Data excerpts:

================

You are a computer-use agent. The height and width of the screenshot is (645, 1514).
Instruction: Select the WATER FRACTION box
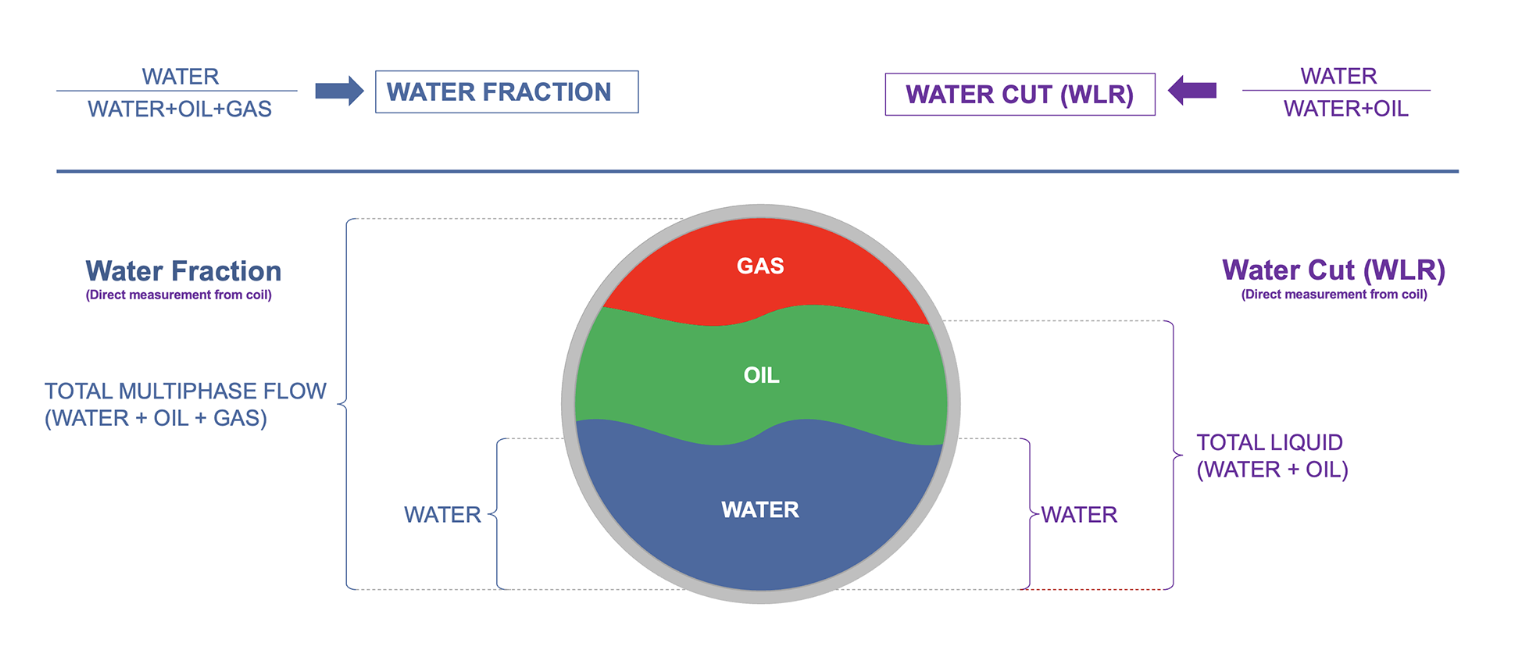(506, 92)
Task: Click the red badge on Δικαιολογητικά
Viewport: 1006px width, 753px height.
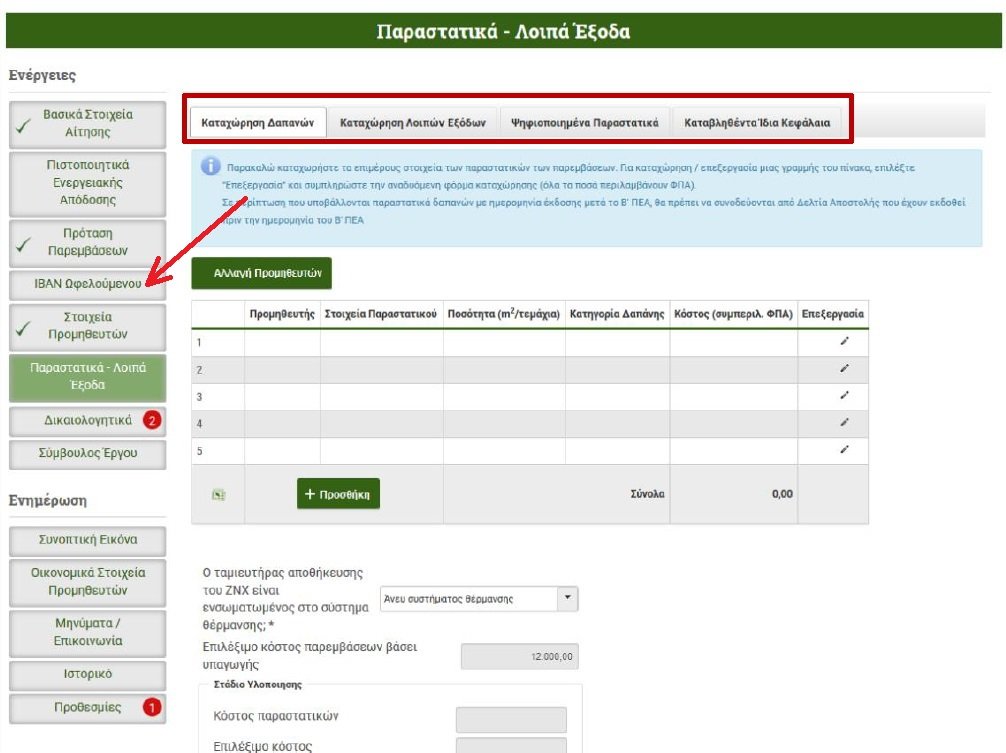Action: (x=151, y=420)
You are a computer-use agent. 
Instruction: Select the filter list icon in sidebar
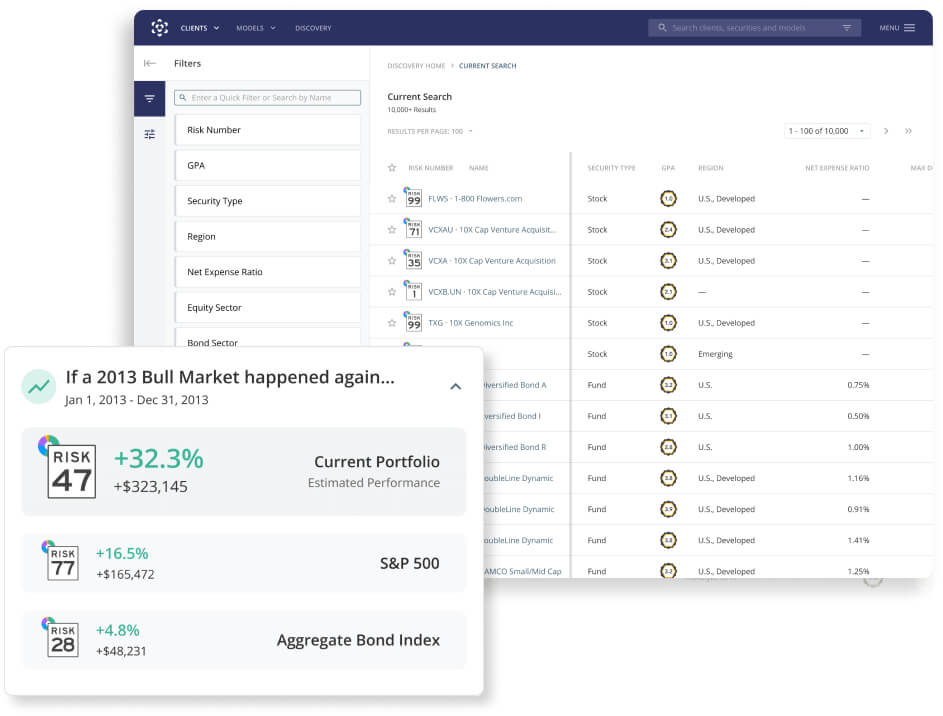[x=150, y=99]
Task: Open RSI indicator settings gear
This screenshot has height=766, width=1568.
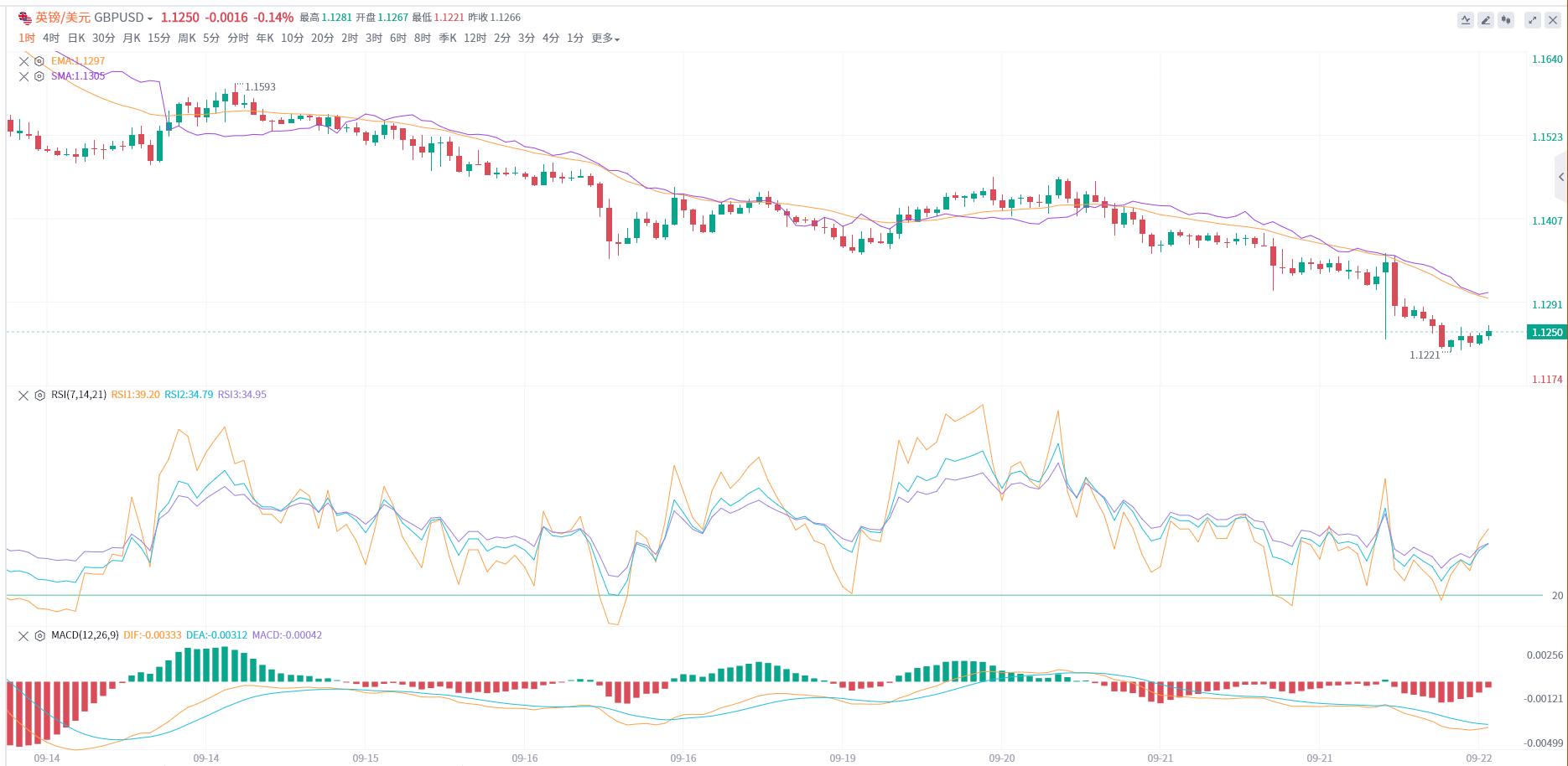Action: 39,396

================

*Required work*:
Once the line containing "Viewport: 1006px width, 753px height." is found in the records above, it and every line after it up to the last must be repeated exactly, without pictures.

*Answer section*:
Viewport: 1006px width, 753px height.
Action: (x=151, y=420)
You are a computer-use agent. 
Instruction: Select the filter list icon in sidebar
[x=150, y=99]
Task: Open RSI indicator settings gear
This screenshot has height=766, width=1568.
Action: 39,396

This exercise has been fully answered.